• Seitentext
Wir wussten dennoch sofort, dass wir wiederkommen würden. Auf die Insel, nicht in unsere Pension. In den Labyrinth-artigen Gassen, verworrener als in Mykonos, kamen wir immer wieder an diesen Apartments mit C. vorbei, die schon von außen ihren betörenden Charme verströmten. Bestimmt teurer, aber bestimmt auch schöner. Auch diese steinalte Apotheke lag irgendwie ständig auf dem Weg. Und ich finde, man sollte sie von innen gesehen haben. Auch wenn man nur eine Sonnencreme von Korres oder gar nichts kauft.
Fehlte eigentlich nur noch, dass Bill Murray mit Sonnenbrille und Panama-Hut um die Ecke biegt. Täglich grüßt das Maultier.
Abends kann es sein, dass die Ohren in einer solchen Gasse meinen, im Paradies gelandet zu sein. Von Hand gespielte Klaviermusik, die sich ihren Weg zwischen offenen Fensterläden in zartem Taubenblau nach draußen bahnt. Und Zikaden, die in einem opulenten Privatgarten gleich gegenüber in das Konzert einstimmen.
Kein Motor, der knattert und niemand der hupt.

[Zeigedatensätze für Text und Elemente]
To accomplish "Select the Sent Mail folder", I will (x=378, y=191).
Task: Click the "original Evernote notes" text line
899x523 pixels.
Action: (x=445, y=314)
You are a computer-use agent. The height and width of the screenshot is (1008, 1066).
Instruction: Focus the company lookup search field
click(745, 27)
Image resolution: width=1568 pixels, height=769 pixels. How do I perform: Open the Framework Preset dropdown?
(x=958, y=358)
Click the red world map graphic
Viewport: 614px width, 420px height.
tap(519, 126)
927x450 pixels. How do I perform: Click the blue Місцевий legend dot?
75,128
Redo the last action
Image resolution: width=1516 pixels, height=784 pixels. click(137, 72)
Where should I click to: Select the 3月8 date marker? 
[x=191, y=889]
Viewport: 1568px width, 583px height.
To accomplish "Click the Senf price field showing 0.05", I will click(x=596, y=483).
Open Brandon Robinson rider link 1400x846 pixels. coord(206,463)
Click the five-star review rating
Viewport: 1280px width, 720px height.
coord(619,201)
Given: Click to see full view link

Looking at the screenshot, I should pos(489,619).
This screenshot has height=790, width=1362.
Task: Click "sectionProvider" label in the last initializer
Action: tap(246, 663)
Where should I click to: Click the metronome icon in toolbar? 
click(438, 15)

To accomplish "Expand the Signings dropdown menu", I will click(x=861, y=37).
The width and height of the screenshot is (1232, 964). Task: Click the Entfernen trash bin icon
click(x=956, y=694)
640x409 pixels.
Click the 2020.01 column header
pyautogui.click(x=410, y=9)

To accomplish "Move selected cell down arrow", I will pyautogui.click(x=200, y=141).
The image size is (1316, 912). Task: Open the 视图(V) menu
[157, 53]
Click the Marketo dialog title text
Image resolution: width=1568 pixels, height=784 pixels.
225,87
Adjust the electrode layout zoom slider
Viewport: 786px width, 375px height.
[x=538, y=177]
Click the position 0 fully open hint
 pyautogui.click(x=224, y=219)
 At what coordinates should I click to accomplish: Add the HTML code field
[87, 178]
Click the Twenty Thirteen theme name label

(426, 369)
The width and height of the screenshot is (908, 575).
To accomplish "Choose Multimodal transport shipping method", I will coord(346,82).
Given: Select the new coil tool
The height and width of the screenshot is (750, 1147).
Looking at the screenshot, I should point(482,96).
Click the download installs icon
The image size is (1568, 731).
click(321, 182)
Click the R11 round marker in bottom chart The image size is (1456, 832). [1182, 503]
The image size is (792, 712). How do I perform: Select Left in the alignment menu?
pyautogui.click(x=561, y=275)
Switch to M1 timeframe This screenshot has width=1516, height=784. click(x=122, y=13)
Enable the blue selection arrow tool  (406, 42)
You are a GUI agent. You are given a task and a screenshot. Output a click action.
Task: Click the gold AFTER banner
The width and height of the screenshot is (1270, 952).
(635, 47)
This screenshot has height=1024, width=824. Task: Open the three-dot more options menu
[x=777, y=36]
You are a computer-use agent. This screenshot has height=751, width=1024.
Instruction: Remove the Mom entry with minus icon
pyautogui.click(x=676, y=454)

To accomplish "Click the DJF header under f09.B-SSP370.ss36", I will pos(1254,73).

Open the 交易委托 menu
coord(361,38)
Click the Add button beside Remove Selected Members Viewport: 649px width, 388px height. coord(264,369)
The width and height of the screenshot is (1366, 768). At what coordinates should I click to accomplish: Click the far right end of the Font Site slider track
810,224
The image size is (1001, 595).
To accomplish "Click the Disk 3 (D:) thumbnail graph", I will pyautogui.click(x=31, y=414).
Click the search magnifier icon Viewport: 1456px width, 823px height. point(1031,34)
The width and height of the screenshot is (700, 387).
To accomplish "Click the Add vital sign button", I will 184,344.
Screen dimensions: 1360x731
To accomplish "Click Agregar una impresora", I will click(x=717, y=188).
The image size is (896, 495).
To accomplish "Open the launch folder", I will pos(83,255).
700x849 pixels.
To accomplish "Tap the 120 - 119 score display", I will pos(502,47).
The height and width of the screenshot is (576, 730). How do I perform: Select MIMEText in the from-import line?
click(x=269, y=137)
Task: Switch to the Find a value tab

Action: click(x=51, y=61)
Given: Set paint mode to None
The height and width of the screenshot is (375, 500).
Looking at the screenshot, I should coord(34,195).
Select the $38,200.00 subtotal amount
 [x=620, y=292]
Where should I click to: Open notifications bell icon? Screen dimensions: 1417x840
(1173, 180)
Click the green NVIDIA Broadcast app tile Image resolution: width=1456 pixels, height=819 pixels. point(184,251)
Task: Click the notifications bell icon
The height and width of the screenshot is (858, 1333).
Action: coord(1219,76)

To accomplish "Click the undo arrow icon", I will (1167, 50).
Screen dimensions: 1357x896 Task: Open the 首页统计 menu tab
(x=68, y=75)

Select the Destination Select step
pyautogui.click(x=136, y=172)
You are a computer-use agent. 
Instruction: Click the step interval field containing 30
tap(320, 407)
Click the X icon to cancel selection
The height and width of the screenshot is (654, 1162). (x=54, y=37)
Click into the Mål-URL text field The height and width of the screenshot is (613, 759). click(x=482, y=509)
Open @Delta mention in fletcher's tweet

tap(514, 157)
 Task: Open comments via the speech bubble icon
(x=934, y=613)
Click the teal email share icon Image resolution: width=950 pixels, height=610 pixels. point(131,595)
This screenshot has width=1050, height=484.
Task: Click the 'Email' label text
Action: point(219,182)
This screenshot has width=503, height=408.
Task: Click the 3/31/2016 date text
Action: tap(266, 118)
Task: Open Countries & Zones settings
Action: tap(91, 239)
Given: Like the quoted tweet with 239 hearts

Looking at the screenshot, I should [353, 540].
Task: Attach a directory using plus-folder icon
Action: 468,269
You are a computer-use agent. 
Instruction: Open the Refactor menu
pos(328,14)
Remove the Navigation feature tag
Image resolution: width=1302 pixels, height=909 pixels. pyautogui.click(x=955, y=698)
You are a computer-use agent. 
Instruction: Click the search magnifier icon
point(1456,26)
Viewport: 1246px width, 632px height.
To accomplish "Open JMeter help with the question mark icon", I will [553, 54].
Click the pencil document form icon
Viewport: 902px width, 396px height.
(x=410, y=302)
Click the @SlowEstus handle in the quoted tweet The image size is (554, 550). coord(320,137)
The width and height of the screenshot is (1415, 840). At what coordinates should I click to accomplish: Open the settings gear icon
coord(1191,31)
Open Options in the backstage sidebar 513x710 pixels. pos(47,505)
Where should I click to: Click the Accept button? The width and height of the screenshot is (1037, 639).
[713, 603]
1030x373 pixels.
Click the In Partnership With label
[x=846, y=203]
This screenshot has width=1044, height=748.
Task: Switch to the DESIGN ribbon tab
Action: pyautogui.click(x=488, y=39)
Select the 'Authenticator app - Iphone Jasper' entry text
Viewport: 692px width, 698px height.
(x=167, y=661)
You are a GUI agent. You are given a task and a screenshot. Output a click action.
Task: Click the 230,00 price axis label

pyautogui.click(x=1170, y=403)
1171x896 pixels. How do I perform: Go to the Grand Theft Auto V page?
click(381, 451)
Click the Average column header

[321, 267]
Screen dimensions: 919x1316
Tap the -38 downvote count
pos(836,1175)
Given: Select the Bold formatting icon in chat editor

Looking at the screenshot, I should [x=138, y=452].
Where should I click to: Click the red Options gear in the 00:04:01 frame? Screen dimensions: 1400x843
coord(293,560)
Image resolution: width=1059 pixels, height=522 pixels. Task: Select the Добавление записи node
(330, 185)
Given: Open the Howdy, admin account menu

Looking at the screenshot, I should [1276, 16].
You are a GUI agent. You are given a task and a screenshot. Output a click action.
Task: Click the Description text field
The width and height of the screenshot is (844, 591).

• Aufgaben zur Übung
[1] In welcher Farbe sind die offenen Fensterläden im Text über die Insel beschrieben?
[2] Führen Sie den Text über die Insel im Anschluss an seinen letzten Satz fort.

• Lösungen in Reihenfolge
[1] In zartem Taubenblau.

[2]
Ich habe nur ein einziges Fahrzeug auf der Insel gesichtet: den Müllwagen. Sonst wäre die Stille vielleicht auch gar nicht verkraftbar.
Alle anderen Transportmittel erinnern an Marrakesch. Vor allem am Morgen, wenn die Fähre anlegt, um die Dinge des täglichen Lebens zu bringen. Ein friedliches Chaos. Berge an Zitronen, Wasserflaschen und Klopapier, die man auf großen Schubkarren und mit einer fast wortlosen Logistik in die entsprechenden Gassen verfrachtet. Die Mulis übernehmen bereitwillig den Rest. Herumgehen ist immerhin noch spannender als herumzustehen, hört man sie laut denken.
Man könnte das Schauspiel ganz nebenbei beobachten, während man bei Tassos zum morgendlichen Kaffee ein griechisches Joghurt mit Honig und Früchten isst. Und sich freut, dass sich Yannis freut, weil man wiederkommt. Yannis’ Familie hat übrigens ein Restaurant in Wien. Es heißt Odysseus. Ich mache gerne Werbung für Yannis.
Man wird nicht lange bleiben, es erwartet auch niemand, weil das Meer ruft.
Und gerade am Morgen und am Abend muss man gar nicht weit laufen. Einfach an den Boutiquen an der Promenade entlang, dem kopfsteingepflasterten Weg nach links folgen und dann über die Felsen hinunter zum Meer. Entweder man springt, wie so viele, direkt vom Felsen ins Wasser – so ziemlich der größte Kick, den man sich auf der Insel holen kann – oder geht bequem über die an den Betonplattformen befestigten Leitern hinein.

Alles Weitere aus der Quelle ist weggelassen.